So this particular time, I was on the phone with a friend. He came to my house in a car. I hopped in the car with him and we just went out riding on the highway. I don’t even really know how we became friends. He was supposed to be going with (be a boyfriend to) a friend of mine. We somehow started talking on the phone a lot. I never really knew he liked me until that night. And when I think about it, I can only remember flashes. We ended up in the back seat and I felt some kind of way about what we were about to do because he was my friends boyfriend. He said he didn’t love her like he loved me. I didn’t know what to say. It could have been the time-old tale of the boy saying what he wanted to get what he wanted, but I don’t think that was the case this time. But as it stands, we had sex in the backseat of this car. It was actually a beautiful moment. I remember tears in my eyes as we kissed. I remember putting my hands on his stomach to slow him down. I remember his body, that stupid du-rag he was wearing. I’ve had some seriously grown up interactions at a young age. When young girl is observant, smart, molested and sexualized, she kind of knows things and grows up quickly.

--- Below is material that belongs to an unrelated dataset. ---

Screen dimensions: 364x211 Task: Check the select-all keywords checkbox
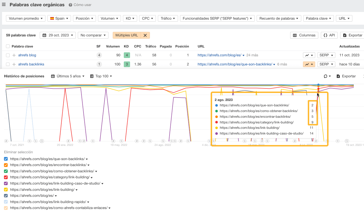(x=7, y=46)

I don’t know why I stayed out all night with him. The car could have gotten broken into. Someone could have crashed into us. We were on the side of a highway. It was daylight when we headed back. My mom had called the police. She called them again when I got home. Some officer with a mustache and a weird puff ball for hair was talking to me. I knew I messed up. I was on punishment for a month. Anything that could have kicked off with this guy was thwarted by my punishment. When the phone rang, I could not answer it or talk on it. No visitors or company. Just my friends at school and that was it. Found out later, that he took his parents car without permission and they had reported it stolen. He got in serious trouble for that.

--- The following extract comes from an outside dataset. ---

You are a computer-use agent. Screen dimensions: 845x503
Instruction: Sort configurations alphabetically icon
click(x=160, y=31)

He gave my number to his brother to reach out to me after we fell off a bit. Found out he was in jail for one reason or another. His brother decided that he wanted me for himself. I didn’t want that, because duh, I slept with his brother. I was a 17yro senior in high school by this time. This brother of his was in his 20’s. I communicated with his brother and he decided that he wanted to marry me. Asked me when was the next time I was out of school so we could do this. Yeah. I ghosted him after that. He knew where I lived, but dared not show up at my house. Most of guys I broke up with ended by ghosting. Some of them probably didn’t like me anyway, just wanted to see if they could hit it or not. So if I ghosted them, they never cared. Some will see me in these later years of our lives and call me a heart breaker. I don’t know why though. Especially the ones that played me. How could I break your heart if I never had it??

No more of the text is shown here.